In binary classification models, we often work with proportions to calculate the accuracy of a model. For example, we use accuracy, precision and recall. But how can we calculate the error on these estimates? Are two models with 95% accuracy actually equivalent?

Well, the answer is no. Let’s see why.

## The standard error

Any measure must be followed by an error estimate, that represents the precision of that measure. I have a degree in Physics and physicists are always hated because they usually pretend to have an error estimate after each measurement result.

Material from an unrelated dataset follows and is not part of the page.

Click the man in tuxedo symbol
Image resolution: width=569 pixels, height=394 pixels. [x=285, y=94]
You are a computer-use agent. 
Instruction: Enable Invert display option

For example, I can say I’m 1.93 meters tall, but this number doesn’t give any information if it’s not followed by an estimate of the error. If I say 1.93 meters with an error of 3% and another guy says 1.93 meters with an error of 30%, which one would you trust more?

That’s why we need to estimate the error of our measurements calculating what is called the standard error.

Standard error in an *N *points sample is defined as follows:

\mathrm{S.E.} = \frac{\sigma}{\sqrt N}

where σ is the standard deviation calculated on the sample. As you can see, the larger the sample, the lower the standard error and the more accurate the precision of our measure. It’s a natural consequence of the law of large numbers.

## Standard error on proportions

Let’s consider a dataset of *N* points, *n* of which are related to a successful event (i.e. a correct prediction of our model). The proportion of success over the entire sample is, simply:

p = \frac{n}{N}

This can be the accuracy (where *N* is the sum of the values of the confusion matrix and *n* is its trace), the precision (where *N* is the number of the events that the model has predicted with 1 and *n* is the number of the true positives) or another proportion.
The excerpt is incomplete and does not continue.